Tasks to perform
#1 According to the article on Bengaluru's RT-PCR requirement, what percentage of Bengaluru's cases have an interstate travel history?
#2 Carry on writing the article on Bengaluru's RT-PCR requirement, beginning right after its final sentence.

───── Excerpt

Negative RT-PCR report must for all passengers arriving in Bengaluru
Karnataka health minister K Sudhakar on Thursday said that all passengers travelling to Bengaluru, from any state in India, will have to produce an RT-PCR negative report. Addressing reporters, the minister said that this guideline will apply only to the Bruhat Bengaluru Mahanagara Palike (BBMP) limits.
For the rest of the state, an RT-PCR negative test report is mandatory only for those arriving from Punjab, Chandigarh, Maharashtra and Kerala. Sudhakar said that a decision was taken to expand these regulations to all travellers since Bengaluru has been reporting the highest number of cases in the state.
Stating that 60 per cent of Bengaluru’s cases have an interstate travel history, Sudhakar said that the government is planning to revive the stamping of hands of those who have to undergo home isolation. “Many youngsters who are supposed to undergo home isolation are freely walking around because they are asymptomatic. We need to curb this,” he said.
The government has also decided to bring back the Quarantine Watch application, which was suspended after the state witnessed a drop in cases, to monitor those undergoing home isolation.
On Wednesday, The Karnataka government had proposed imposing strict fines on establishments, like hotels, departmental stores and organisers of public events as well as other places that host large gatherings, which fail to enforce safety protocols.

──────────
───── Dataset extract

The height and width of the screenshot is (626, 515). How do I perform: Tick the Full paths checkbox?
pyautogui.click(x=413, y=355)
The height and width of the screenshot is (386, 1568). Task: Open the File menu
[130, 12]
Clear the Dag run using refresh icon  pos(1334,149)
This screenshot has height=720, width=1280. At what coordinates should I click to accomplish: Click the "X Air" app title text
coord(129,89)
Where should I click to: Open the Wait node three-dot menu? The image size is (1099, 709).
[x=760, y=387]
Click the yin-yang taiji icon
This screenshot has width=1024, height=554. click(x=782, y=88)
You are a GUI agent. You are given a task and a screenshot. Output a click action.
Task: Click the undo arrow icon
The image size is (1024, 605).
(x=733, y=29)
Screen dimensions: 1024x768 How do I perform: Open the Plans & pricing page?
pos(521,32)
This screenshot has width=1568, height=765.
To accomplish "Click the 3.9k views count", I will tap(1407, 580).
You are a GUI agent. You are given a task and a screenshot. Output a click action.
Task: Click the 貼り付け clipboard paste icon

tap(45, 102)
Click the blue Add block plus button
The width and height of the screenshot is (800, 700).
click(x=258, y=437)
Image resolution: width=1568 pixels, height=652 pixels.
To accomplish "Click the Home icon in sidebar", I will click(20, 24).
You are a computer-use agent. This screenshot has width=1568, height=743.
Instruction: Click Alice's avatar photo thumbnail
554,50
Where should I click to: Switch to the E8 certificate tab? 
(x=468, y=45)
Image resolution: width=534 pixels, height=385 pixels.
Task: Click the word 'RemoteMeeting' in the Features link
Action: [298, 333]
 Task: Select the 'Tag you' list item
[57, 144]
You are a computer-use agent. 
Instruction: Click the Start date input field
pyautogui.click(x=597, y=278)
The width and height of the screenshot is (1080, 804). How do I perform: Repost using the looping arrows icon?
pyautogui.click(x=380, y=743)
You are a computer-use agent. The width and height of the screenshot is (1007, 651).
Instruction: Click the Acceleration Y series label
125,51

──────────

Answers by task
#1 60 per cent

#2
According to the late-night order issued by the state government on Wednesday, a fine of ₹5,000-10,000 has been proposed on all establishments that do not enforce Covid-19-appropriate safety protocols such as wearing masks and maintaining physical distancing.
“The owners of the establishment will be responsible for: a) ensuring compulsory wearing of masks and social distancing; b) enforcing restrictions on the number of persons to be allowed,” the order stated.
The government has put a cap on the number of wedding attendees to 500 in open spaces and 200 in closed areas, the number has to be between 50 and 100 for birthday parties and funerals, depending on whether they are held in enclosed or open spaces. The government has restricted the number of attendees at religious and political events to 500.